Vers des stratégies de développement localisées et plus inclusives
Les attentes des citoyens africains en matière de croissance inclusive vont augmenter.
Une des leçons de l’épisode continu de la croissance en Afrique est que la stabilité politique et sociale sont des conditions préalables et essentielles. Mais cette stabilité dépend aussi du partage des fruits de la croissance. Rares sont les pays africains exemplaires à cet égard.
De tous les pays affichant une croissance annuelle moyenne supérieure à 6 % entre 2001 et 2014, l’Éthiopie est la plus performante pour ce qui est de la croissance inclusive (Ncube, Shimeles et Younger, 2013). D’autres pays aux performances similaires voire meilleures ne s’en sortent pas aussi bien. Il y a donc urgence à rendre la croissance durable et plus inclusive.
La croissance doit devenir plus inclusive
L’évaluation de la performance des pays africains en termes de PIB par habitant montre que seuls quelques-uns d’entre eux se sont engagés dans un processus de convergence avec les pays à haut revenu. En particulier, la part du PIB par habitant de l’Afrique subsaharienne en pourcentage de la moyenne de l’OCDE a stagné : sa proportion a légèrement diminué dans les années 1990 avant de revenir à seulement 7 % en 2013. La convergence est donc l’exception plutôt que la règle.
Entre 1950 et 2009, King et Ramlogan-Dobson (2015) ont identifié six pays convergents : Botswana, Égypte, Lesotho, Maurice, les Seychelles et la Tunisie. Six autres – le Cap-Vert, le Tchad, l’Éthiopie, la Gambie, la Tanzanie et l’Ouganda – ont lancé le processus, surtout dans les années 2000. La convergence plus récente de l’Algérie, du Cameroun, du Ghana, de la Namibie, du Niger et du Sénégal doit se poursuivre pour être consolidée.
La Banque mondiale (2015) prévoit que d’ici 2030, en dépit des efforts importants entrepris dans le cadre des politiques actuelles, 19 % de la population de l’Afrique vivra toujours dans la pauvreté. Ces 300 millions de personnes représenteront alors 80 % de la population mondiale vivant avec moins de 1,25 dollar par jour en parité de pouvoir d’achat (PPA) 2005.
La création d’emplois a été également lente
Bien que la transformation structurelle ait augmenté légèrement depuis 2000, le changement a été insuffisant (BAD et al., 2013). Globalement, de 1990 à 2005, « la main-d’œuvre semble être passée » de secteurs à productivité relativement élevée (commerce de gros et de détail, et activités manufacturières) à des secteurs à faible productivité (services informels et agriculture). En conséquence, la productivité du travail a cédé 1,3 point de pourcentage par an, et plus de la moitié des gains de productivité intra-sectoriels ont été perdus. Certains pays ont connu une transformation structurelle positive (Ghana, Éthiopie et Malawi), mais insuffisante pour transformer fondamentalement leur économie (CEA-ONU/UA, 2014).

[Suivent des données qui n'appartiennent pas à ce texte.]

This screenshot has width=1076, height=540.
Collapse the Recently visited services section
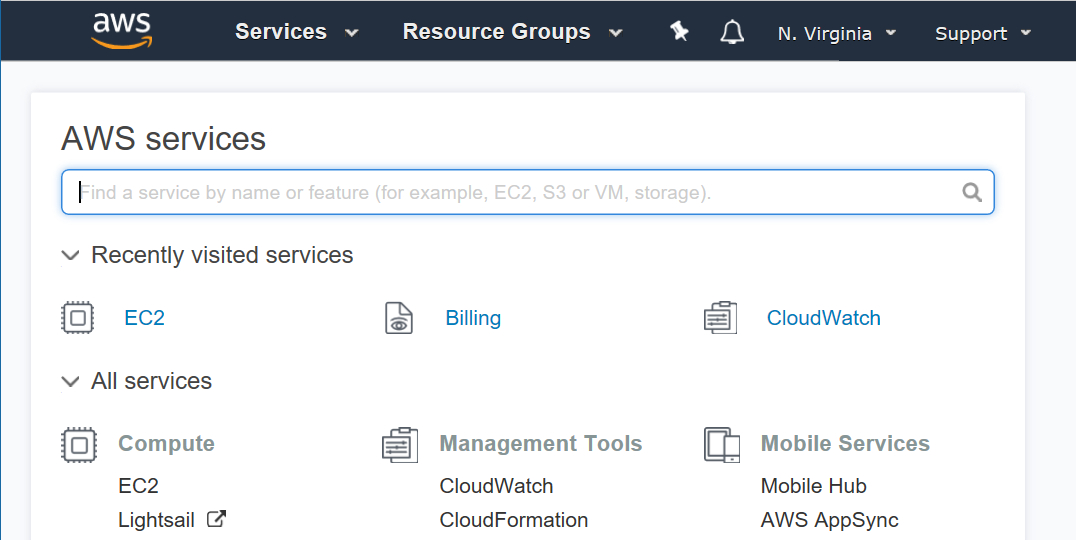[70, 255]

Les demandes sociales sont à la hausse
L’indicateur de protestations publiques des Perspectives économiques en Afrique effectue le suivi des grèves et manifestations avec motifs politiques, économiques ou sociaux. Depuis le milieu des années 1990, l’intensité des protestations a connu trois mouvements successifs : une réduction de moitié jusqu’en 2004 ; un rebond en 2005-2007 lorsque les niveaux élevés d’inflation ont frappé les ménages africains, notamment par la hausse des prix alimentaires et du carburant ; et une forte hausse des protestations dans le sillage des révolutions du Printemps arabe.
Protestations civiles et violences non étatiques
Remarquablement, cette montée des protestations publiques contraste avec la tendance plus « plate » de la violence des acteurs non-étatiques. La plupart des gouvernements ont montré une tolérance croissante pour la liberté d’expression, bien que certains aient eu recours à la violence contre des manifestants. Après avoir culminé en 2013 à des niveaux plus de cinq fois plus élevés que dix ans auparavant, les protestations ont commencé à diminuer légèrement en 2014.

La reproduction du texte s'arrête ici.